The company also sells the coal to nearby power plants, including the massive Hunter and Huntington plants, which are the largest sources of air pollution in central Utah.

Adding nearly 60 million tons of coal that lies under more than 6,000 acres of national forest land, the lease would extend the life of the mine for another decade. When burned, this coal would unleash more than 120 million tons of carbon, equal to the amount released every year by 23 million cars.

“This coal lease is another example of the dangerous disconnect between Obama’s climate rhetoric and his policies that open public land to fossil fuel extraction,” said Taylor McKinnon of the Center for Biological Diversity. “Adding more coal pollution to the world’s quickly dwindling carbon budget and more mercury to the West’s already-polluted rivers is bad public policy. The Forest Service should withdraw this plan now.”

Located underneath the Fishlake and Manti-La Sal national forests, the SUFCO mine has been a disaster for public lands, fish and wildlife.
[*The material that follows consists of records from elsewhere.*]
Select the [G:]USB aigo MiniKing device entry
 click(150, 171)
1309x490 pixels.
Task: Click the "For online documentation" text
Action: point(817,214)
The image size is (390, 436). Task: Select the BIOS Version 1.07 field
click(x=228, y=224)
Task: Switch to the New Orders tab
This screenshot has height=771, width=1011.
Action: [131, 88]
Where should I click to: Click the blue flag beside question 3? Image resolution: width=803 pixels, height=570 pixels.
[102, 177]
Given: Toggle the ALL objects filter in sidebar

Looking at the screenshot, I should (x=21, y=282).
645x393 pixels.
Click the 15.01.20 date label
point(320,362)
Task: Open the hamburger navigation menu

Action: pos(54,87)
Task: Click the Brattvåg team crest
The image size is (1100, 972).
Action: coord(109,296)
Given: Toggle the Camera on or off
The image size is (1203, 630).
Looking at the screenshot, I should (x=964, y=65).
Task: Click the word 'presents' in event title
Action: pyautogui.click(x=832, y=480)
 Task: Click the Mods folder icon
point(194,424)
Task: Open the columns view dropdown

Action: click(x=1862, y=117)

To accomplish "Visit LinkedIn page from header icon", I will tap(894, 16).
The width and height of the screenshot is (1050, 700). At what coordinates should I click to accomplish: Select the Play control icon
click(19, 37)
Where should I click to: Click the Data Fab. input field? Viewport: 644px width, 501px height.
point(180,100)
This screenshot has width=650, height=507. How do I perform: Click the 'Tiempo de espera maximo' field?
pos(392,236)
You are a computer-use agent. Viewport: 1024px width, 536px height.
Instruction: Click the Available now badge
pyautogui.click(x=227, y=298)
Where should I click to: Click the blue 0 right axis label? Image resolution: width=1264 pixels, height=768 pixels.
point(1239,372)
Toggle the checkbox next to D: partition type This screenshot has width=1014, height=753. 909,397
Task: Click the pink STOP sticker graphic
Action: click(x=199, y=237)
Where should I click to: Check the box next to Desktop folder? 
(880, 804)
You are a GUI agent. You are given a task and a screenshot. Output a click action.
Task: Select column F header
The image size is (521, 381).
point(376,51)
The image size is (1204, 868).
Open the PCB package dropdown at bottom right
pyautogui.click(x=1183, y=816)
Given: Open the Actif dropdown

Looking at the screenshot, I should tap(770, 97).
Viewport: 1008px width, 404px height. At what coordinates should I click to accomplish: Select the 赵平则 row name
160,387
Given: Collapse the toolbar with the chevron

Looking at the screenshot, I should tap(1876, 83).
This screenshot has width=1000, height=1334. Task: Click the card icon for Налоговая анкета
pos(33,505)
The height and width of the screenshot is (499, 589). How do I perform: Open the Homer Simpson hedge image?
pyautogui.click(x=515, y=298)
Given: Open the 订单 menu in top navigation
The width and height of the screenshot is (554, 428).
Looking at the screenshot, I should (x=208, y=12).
It has caused major subsidence in the area, fracturing the ground, causing springs to disappear, toppling trees, triggering rock slides and draining streams. Imperiled species including the sage grouse, Colorado River cutthroat trout and Colorado pikeminnow have been driven to the brink of local extinction; more mining and coal combustion pollution threatens to push these imperiled species to the point of no return.

“The Forest Service has been willing to name short-term dollar profits from digging up more coal from under the national forest, but has been unwilling to use existing equipment and tools to describe the considerable social and ecological downsides of that digging, as required by law and as essential for candid decision-making,” said Mary O’Brien, Utah forests program director for Grand Canyon Trust.

The coal lease is one of several proposed by the Bureau of Land Management, the Interior Department agency tasked with managing federal coal, in the American West, and comes as Interior is under fire for illegally selling coal below fair market value.

In oversight reports released in 2013 and in early 2014, investigators chided the Bureau of Land Management in Utah for illegally negotiating coal prices with industry and failing to take into account the environmental and economic implications of coal exports.

“It’s bad enough that the Forest Service is opening the door to more carbon pollution, but they’re doing it at the expense of our public lands and American taxpayers,” said Nathaniel Shoaff, staff attorney with the Sierra Club. “If the Obama administration wants to show real leadership on climate, it needs to start keeping publicly owned coal in the ground.”

The appeal, filed by WildEarth Guardians, Grand Canyon Trust, Sierra Club and the Center for Biological Diversity, challenges the U.S. Forest Service's proposal to allow the Bureau of Land Management to sell the Greens Hollow coal lease. Without Forest Service approval, the lease cannot proceed.

The Forest Service must respond to the coalition’s objection by June 1.